I don't understand your 20% downpayment, if you're trying to get rid of the cmhc it's too late, it was added to the original mortgage up front. 

Also, in order to increase the amortization period the bank basically needs you to requalify for the mortgage. You'll also have to most likely pay a different interest rate and a penalty for breaking the mortgage early.


----------



## heyjude (May 16, 2009)

In 2011, the maximum amortization period was reduced to 25 years, for conventional mortgages insured by CHMC. There's a reason for this. Canadians are taking on too much debt. You have a low interest rate now.

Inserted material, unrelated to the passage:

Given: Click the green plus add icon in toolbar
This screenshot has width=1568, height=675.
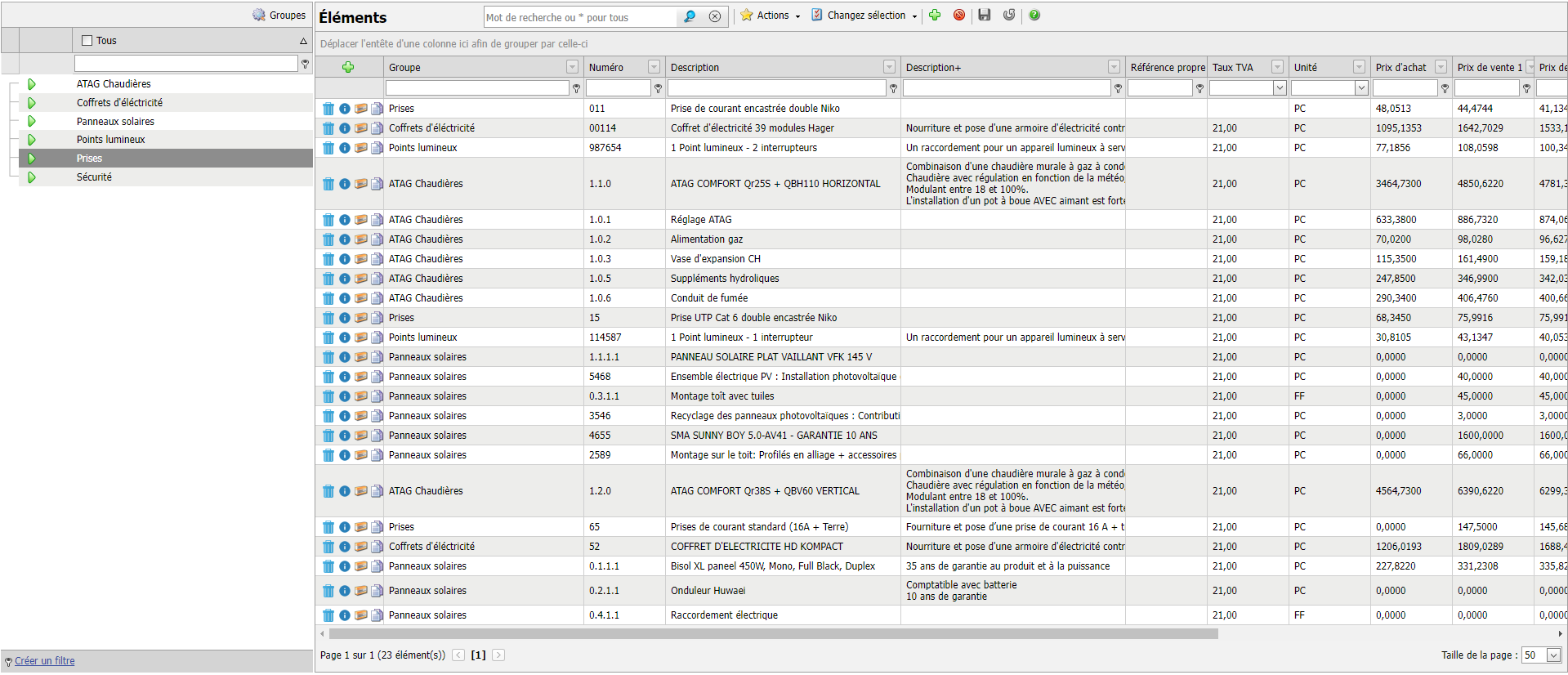Looking at the screenshot, I should 935,15.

What happens if you increase your leverage and a couple of years from now, interest rates rise?


----------



## AltaRed (Jun 8, 2009)

Just a Guy said:


> I don't understand your 20% downpayment, if you're trying to get rid of the cmhc it's too late, it was added to the original mortgage up front.
> 
> Also, in order to increase the amortization period the bank basically needs you to requalify for the mortgage. You'll also have to most likely pay a different interest rate and a penalty for breaking the mortgage early.

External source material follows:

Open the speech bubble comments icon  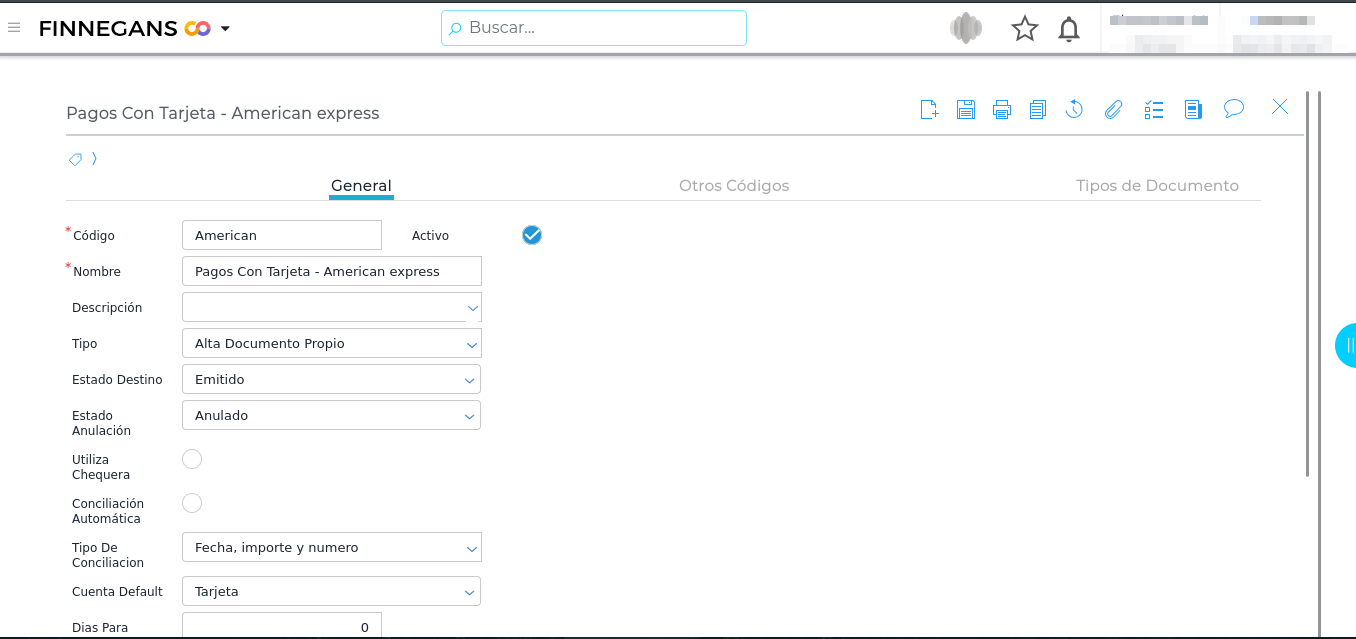tap(1233, 108)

I agree with your last statement. Crazy talk by the OP. 

That said, am curious what would happen if the OP waits out the 5 year term. If the then renewal results in mortgage value that is well under 80% appraised value of the home at that time, would CMHC insurance then be dropped by the bank thereby increasing their margin?


----------



## Market Lost (Jul 27, 2016)

heyjude said:


> In 2011, the maximum amortization period was reduced to 25 years, for conventional mortgages insured by CHMC. There's a reason for this. Canadians are taking on too much debt. You have a low interest rate now. What happens if you increase your leverage and a couple of years from now, interest rates rise?


Sometimes, you can see a train wreck in progress.


----------



## Just a Guy (Mar 27, 2012)

Cmhc fees are built into the total mortgage. If he waited, cmhc may discharge their obligations and coverage (assuming he's got 20% equity and qualifies), however they won't refund the money and it will now be charged interest for 30 more years, not to mention the 5 years he's already paid down for a total of 35 years unless he decides to refinance once more...

When you refinance, the bank issues a brand new mortgage (with or without cmhc as required), which means full qualifying is required, unlike a simple renewal. However, the full amount originally borrowed still needs to be repaid, no refunds. 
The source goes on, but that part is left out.